The divergence between the teacher’s, or magister’s, theological worldview and that of the ordinary Western Catholic has been illustrated in movements such as the Aufruf zum Ungehorsam (Call to Disobedience) in Austria and the Voice of the Faithful in the United States. But, perhaps the most illuminating instance of this divergence is the 2015 general vote in Ireland for marriage equality. The overwhelming public support for marriage equality for all people, irrespective of gender or gender identity, is an example of the crisis the Church faces both internally and externally. In the wake of this staggering outcome the Archbishop of Dublin described the vote as a ‘wakeup call’ to the Church, but perhaps he meant the magisterial teachers?

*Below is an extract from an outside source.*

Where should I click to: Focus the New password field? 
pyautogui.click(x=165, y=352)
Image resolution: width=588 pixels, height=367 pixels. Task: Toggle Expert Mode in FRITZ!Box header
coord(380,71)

Belief, faith, truth, religion and worship are complex elements of a simple ecosystem. Depending on your point of view, this ecosystem is either weakened or defined by the internal disconnections between the magisterium, parish assembly and personal belief. What cannot be denied is the impact this evolution has on our contemporary environment of worship and religion. It creates a world where believer and teacher alike are being constantly ‘evangelised’ through forces that neither control and which many are ill-equipped to address.

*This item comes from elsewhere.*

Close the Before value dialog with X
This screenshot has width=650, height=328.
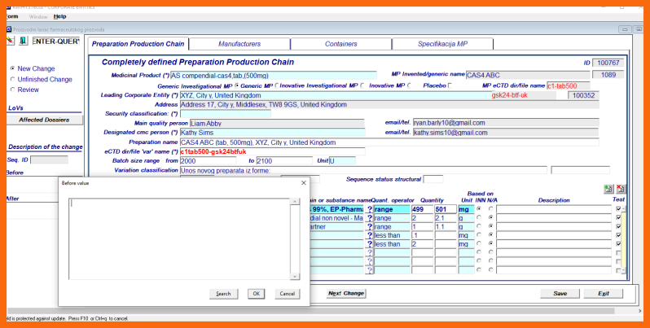(303, 183)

Today the teacher can no longer command the believer to a submission of will, intellect or belief where the teacher is seen as unreliable, or where the teacher has already given significant scandal, rendering its words untrustworthy. This unfortunate position leads to a situation where believer and teacher become competitors in the work of God’s salvation. Such a situation, where it exists, calls us all to penance, dialogue and reconciliation.
Jesus was not slow to challenge the error of his tradition, or to show where it falsely understood the human condition. Tradition must be subject to truth, and truth is not posed in a vacuum. All theological inquiry into truth is posed within the context of a living tradition, just as all cultural truth is posed within the context of an actual culture.

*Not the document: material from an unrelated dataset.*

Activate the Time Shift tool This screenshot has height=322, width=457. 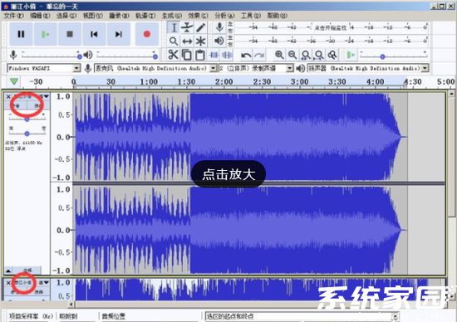tap(187, 41)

All of this shows, first that Catholicism is more openly divided than united in its approach to key contemporary questions and, second that the Church’s teaching authority is catechised by the believers themselves. The Church, people and teachers, has never been theologically homogeneous, but the distance today, between the theological worldviews within the Church is further complicated by a social and political context that generally sees religion and belief as an irritating, irrational ‘problem that must be solved and contained by the secular state and/or by confining it (religion) to the private sphere’ (‘Faith in a new world order’, Churchill 21st Century Statesmanship Global Leaders Programme, The Tablet, vol. 269, No. 9124, 31 October 2015, p16), reveals the opportunity for intelligent, authentic and honest pastoral action.
Religious leaders in the western world today cannot ignore the mathematics of religious decline neither can they ignore growing secularism that reduces religious belief and theological truth to a matter of opinion, or a private hobby.